== WORK ORDER ==
The entries are to be output in full, word for word.

[Stored data]
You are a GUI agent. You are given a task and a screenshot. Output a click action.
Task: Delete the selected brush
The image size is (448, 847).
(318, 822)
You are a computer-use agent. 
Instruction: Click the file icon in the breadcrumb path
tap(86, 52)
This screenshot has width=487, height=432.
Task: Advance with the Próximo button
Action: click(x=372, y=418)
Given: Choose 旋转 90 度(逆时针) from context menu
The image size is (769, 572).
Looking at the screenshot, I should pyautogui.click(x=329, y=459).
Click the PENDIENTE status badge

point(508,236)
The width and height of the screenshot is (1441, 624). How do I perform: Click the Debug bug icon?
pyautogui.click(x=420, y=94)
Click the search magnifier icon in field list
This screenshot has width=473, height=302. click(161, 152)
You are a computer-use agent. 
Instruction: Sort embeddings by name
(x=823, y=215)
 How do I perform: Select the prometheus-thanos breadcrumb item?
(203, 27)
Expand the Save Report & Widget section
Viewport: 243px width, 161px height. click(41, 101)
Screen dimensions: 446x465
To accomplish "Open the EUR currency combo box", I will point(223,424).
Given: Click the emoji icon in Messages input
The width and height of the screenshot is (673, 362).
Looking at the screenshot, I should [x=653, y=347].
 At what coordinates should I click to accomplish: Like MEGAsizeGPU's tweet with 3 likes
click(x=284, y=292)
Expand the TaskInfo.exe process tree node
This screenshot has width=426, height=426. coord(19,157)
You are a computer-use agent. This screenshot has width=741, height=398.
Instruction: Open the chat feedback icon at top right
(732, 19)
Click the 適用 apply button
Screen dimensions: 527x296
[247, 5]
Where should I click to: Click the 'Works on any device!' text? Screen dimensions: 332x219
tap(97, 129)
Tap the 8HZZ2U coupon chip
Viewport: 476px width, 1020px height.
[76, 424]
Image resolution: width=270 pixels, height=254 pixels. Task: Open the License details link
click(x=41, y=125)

== RESULT BELOW ==
You are a GUI agent. You are given a task and a screenshot. Output a click action.
Task: Delete the selected brush
The image size is (448, 847).
(318, 822)
You are a computer-use agent. 
Instruction: Click the file icon in the breadcrumb path
tap(86, 52)
This screenshot has width=487, height=432.
Task: Advance with the Próximo button
Action: click(x=372, y=418)
Given: Choose 旋转 90 度(逆时针) from context menu
The image size is (769, 572).
Looking at the screenshot, I should pyautogui.click(x=329, y=459).
Click the PENDIENTE status badge

point(508,236)
The width and height of the screenshot is (1441, 624). How do I perform: Click the Debug bug icon?
pyautogui.click(x=420, y=94)
Click the search magnifier icon in field list
This screenshot has width=473, height=302. click(161, 152)
You are a computer-use agent. 
Instruction: Sort embeddings by name
(x=823, y=215)
 How do I perform: Select the prometheus-thanos breadcrumb item?
(203, 27)
Expand the Save Report & Widget section
Viewport: 243px width, 161px height. click(41, 101)
Screen dimensions: 446x465
To accomplish "Open the EUR currency combo box", I will point(223,424).
Given: Click the emoji icon in Messages input
The width and height of the screenshot is (673, 362).
Looking at the screenshot, I should [x=653, y=347].
 At what coordinates should I click to accomplish: Like MEGAsizeGPU's tweet with 3 likes
click(x=284, y=292)
Expand the TaskInfo.exe process tree node
This screenshot has width=426, height=426. coord(19,157)
You are a computer-use agent. This screenshot has width=741, height=398.
Instruction: Open the chat feedback icon at top right
(732, 19)
Click the 適用 apply button
Screen dimensions: 527x296
[247, 5]
Where should I click to: Click the 'Works on any device!' text? Screen dimensions: 332x219
tap(97, 129)
Tap the 8HZZ2U coupon chip
Viewport: 476px width, 1020px height.
[76, 424]
Image resolution: width=270 pixels, height=254 pixels. Task: Open the License details link
click(x=41, y=125)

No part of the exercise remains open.